Material for the task section start
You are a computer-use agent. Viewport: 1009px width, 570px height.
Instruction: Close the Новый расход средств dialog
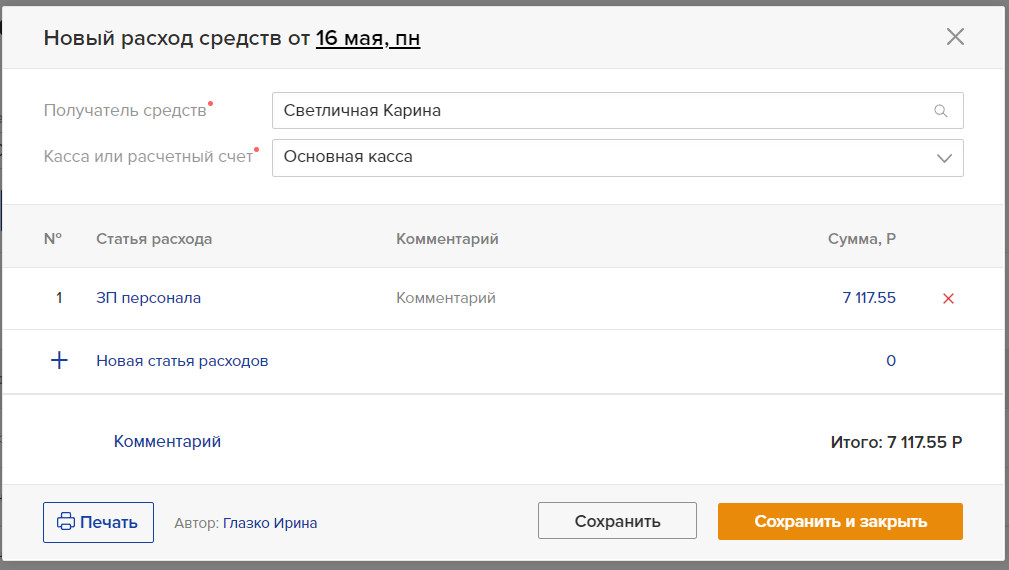point(955,37)
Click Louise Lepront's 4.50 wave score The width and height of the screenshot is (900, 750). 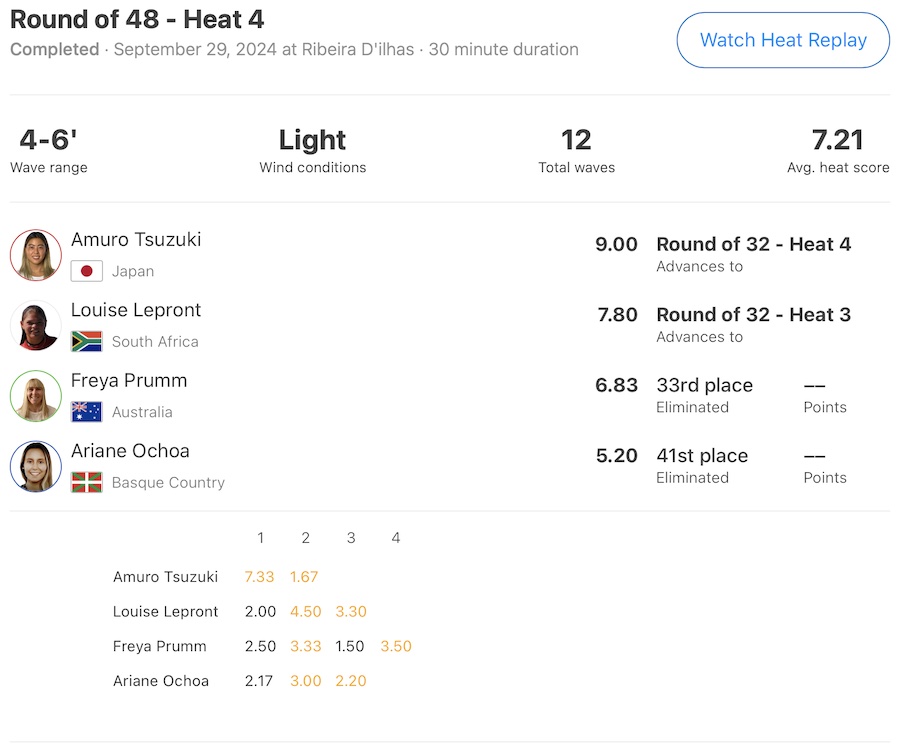pyautogui.click(x=305, y=612)
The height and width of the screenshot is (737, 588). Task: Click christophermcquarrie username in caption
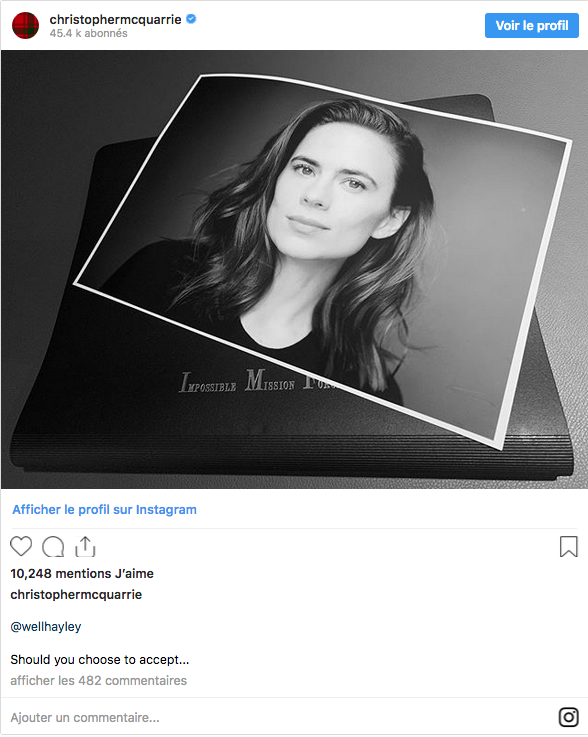click(76, 595)
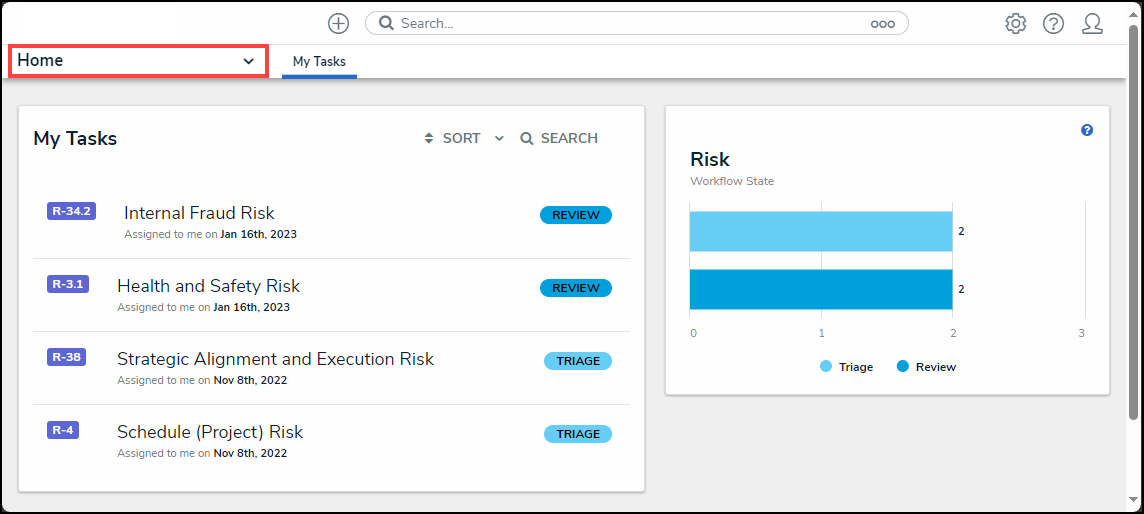Click the sort arrows icon
The image size is (1144, 514).
point(429,139)
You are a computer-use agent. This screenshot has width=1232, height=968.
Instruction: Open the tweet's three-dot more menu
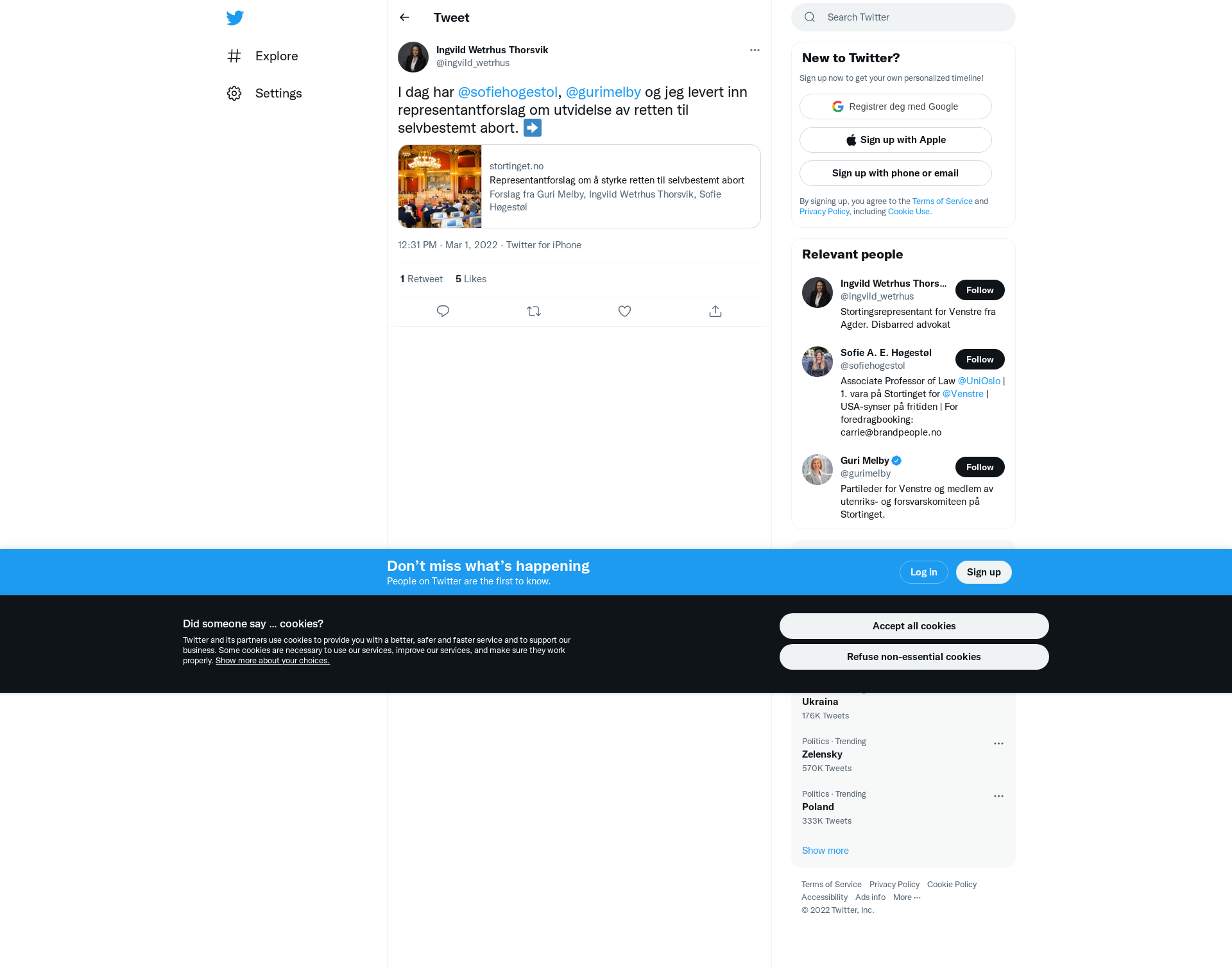[x=755, y=50]
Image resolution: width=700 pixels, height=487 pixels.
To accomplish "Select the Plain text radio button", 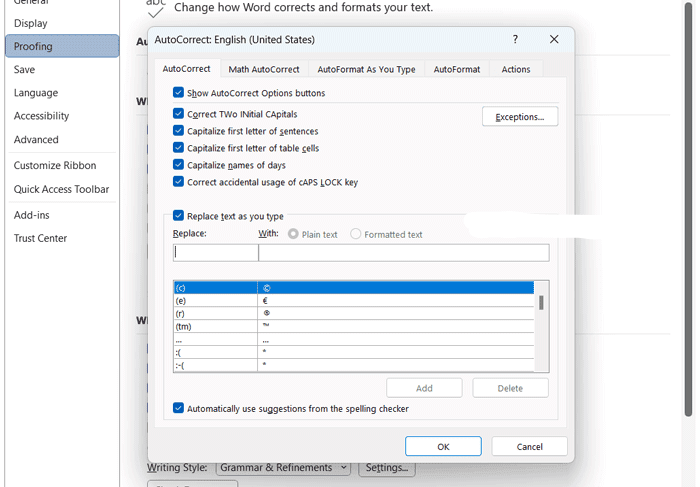I will coord(294,234).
Material for the task section end
**Task directions:**
Quote the lines above exactly, starting with the one that has "The height and" and ending with the one that has "You are a computer-use agent. This"; drop the pictures and include nothing else.

**Answer section:**
The height and width of the screenshot is (737, 588). Task: Click christophermcquarrie username in caption
click(76, 595)
Click the sort arrows icon
The image size is (1144, 514).
point(429,139)
You are a computer-use agent. This screenshot has width=1232, height=968.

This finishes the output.